2. Mutex Sleep Reason


We have a SQL statement, whose parsing takes about 11 minutes. If we start two sessions to parse the same statement. One session is parsing, another is waiting for Event: cursor: pin S wait on X.

Collect AWR report for the duration of 11 minutes, Section: Mutex Sleep Summary shows:

Mutex Type Location Sleeps Wait Time (ms)
Cursor Pin kkslce [KKSCHLPIN2] 61,421 616,083
Library Cache kglhdgn2 106 1 0
Library Cache kglpnal1 90 1 0

We can see the 11 minutes of 616,083 Wait Time (ms), Sleeps of 61,421.
That is probably due to Scheduler clock tick frequency of 10 milliseconds, approximately the equation:
    61,421 x 10 = 616,083

The above observation seems conforming to MOS (Doc ID 1268724.1):
   "Cursor: Pin S Wait On X" Contention Mutex Sleep Reason Primarily ' kkslce [KKSCHLPIN2]'

MOS: How to Determine the Blocking Session for Event: 'cursor: pin S wait on X' (Doc ID 786507.1) has a detailed description:
   A session waits on this event when requesting a mutex for shareable operations related to pins (such as executing a cursor),
   but the mutex cannot be granted because it is being held exclusively by another session (which is most likely parsing the cursor).
   The column P2RAW in v$session or v$session_wait gives the blocking session for wait event cursor: pin S wait on X.


and gave the query to check it:

select p2raw,to_number(substr(to_char(rawtohex(p2raw)),1,8),'XXXXXXXX') sid
  from v$session
 where event = 'cursor: pin S wait on X'; 

in 64 bit platforms, 8 bytes are used.
  Top 4 bytes hold the session id (if the mutex is held X)
  Bottom 4 bytes hold the ref count (if the mutex is held S). 

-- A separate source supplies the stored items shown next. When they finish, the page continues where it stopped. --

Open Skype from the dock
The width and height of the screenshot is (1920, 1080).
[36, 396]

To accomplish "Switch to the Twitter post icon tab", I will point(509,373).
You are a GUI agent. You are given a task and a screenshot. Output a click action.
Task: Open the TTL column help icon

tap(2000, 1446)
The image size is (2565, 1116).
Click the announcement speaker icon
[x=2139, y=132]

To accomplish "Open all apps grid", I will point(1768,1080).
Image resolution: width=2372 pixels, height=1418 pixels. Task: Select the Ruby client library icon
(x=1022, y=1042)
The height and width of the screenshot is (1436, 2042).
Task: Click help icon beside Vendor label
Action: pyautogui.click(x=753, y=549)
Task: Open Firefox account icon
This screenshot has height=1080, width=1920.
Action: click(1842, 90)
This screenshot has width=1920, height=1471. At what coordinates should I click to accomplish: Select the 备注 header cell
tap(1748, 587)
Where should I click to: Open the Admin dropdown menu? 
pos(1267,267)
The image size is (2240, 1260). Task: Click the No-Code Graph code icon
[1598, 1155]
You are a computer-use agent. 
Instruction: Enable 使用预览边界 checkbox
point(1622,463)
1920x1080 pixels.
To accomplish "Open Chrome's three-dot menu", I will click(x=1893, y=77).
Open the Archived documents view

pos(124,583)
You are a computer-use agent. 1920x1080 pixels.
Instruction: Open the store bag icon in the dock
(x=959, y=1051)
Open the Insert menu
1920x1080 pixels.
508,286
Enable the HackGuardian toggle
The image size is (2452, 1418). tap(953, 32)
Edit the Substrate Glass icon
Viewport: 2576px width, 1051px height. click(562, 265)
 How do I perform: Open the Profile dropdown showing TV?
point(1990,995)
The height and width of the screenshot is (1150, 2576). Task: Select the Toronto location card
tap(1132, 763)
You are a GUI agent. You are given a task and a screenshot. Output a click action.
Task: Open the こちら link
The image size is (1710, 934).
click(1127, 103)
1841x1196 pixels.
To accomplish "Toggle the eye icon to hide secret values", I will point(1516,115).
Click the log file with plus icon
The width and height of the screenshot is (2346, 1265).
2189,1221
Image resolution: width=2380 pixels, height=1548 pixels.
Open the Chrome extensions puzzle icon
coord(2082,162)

3. cursor: pin S wait on X    Simulation


Setup test:

drop table testt;

create table testt as select 1 id, 'Test' name from dual;

Open a Sqlplus Session,

SQL (72) > select sid, pid, spid from v$session s, v$process p where s.paddr=p.addr and s.sid = sys.dbms_support.mysid;

 SID  PID  SPID
---- ---- -----
  72   34  1122

SQL (72) > alter system flush shared_pool; 

Pick one kks subroutine, for instance, kksFullTypeCheck. On Solaris, execute:

$ sudo dtrace -w -n 'pid$target::kksFullTypeCheck:entry {@[pid, ustack(10, 0)] = count(); stop(); exit(0);}' -p 1122  

On above Sqlplus Session, run:

SQL (72) > select id, name from testt where id = 1;

The Session is stopped.

Open a second Sqlplus Session, and run the same query:

SQL (83) > select sid, pid, spid from v$session s, v$process p where s.paddr=p.addr and s.sid = sys.dbms_support.mysid;

 SID  PID  SPID
---- ---- -----
 83    45  6677

SQL (83) > select id, name from testt where id = 1;

SID 83 is blocked.

Observe the "cursor: pin S wait on X" event by:

select sid, osid, chain_signature, blocker_is_valid, wait_event_text, in_wait_secs, num_waiters
from v$wait_chains where sid in (72, 83);

To unblock, execute:
  $ prun 1122


4. Slow Parsing in multiple Sessions


Further tests show that if a slow parsing takes x seconds for one statement in one single session, concurrently parsing it in n sessions will take a total elapsed time of (n*(n-1)*x + x) seconds for all sessions, even worse if CPU is saturated. So in average, that is about (n-1)*x seconds per session (assume n is relatively big). The main wait event is "cursor: pin S wait on X" among the concurrent sessions.

One workaround to get off the racing condition is to make the statement passed to each session semantic equivalent, but syntax (sql text) different, for example, adding different dummy hint, or appending different constant to "order by" clause in each session's statement. The downside is more space in shared pool.